"Bakat 'reuni' huh?" Mori mengangkat tubuhnya dari rumput lapangan yang lembab.

"Hn.." Anggukan Ueki muncul bersama lirikan kecilnya ke arah sahabat sejak SMP-nya itu.

"Apa tujuanmu -agar kita semua bisa diberi kesempatan bertemu lagi?" Mori mendesah, "Meski bertemu lagi, kalau sebagai musuh apa itu sama rasanya?"

Ueki tertegun, dia menyadari hal yang baru dikatakan Mori ada benarnya.

"Tapi karena bakat mungkin didapatkan dengan berusaha, aku rasa kau tipikal orang yang akan berusaha mengembalikan relasi itu seperti semula... haaah tidak asik.." Mori kembali merebahkan diri di rumput.

"Kau terlalu mudah ditebak" lanjut Mori menggerutu.

Ueki tersenyum, pun tanpa menjawab, Mori sudah tau jalan pikirannya.

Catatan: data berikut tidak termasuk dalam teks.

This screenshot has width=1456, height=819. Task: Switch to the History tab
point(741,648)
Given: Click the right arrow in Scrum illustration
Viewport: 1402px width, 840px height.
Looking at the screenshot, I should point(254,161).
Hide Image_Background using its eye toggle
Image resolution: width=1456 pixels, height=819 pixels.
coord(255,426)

Gadis ini sudah jauh memahaminya selama bertahun-tahun ini.

Pertemuan dengan orang adalah sekali seumur hidup.

Saat yang sekejap itu kadang lebih berharga daripada nyawa.

Bisa bertemu lagi adalah keberuntungan yang besar.

Walapun jika pertemuan berikutnya adalah sebagai sesama musuh.

-Law of Ueki Plus-

"Jika kau tanya siapa orang yang paling mungkin ku benci, kalau aku sedang tidak berpikir baik, jawabannya mungkin saja 'kamu'"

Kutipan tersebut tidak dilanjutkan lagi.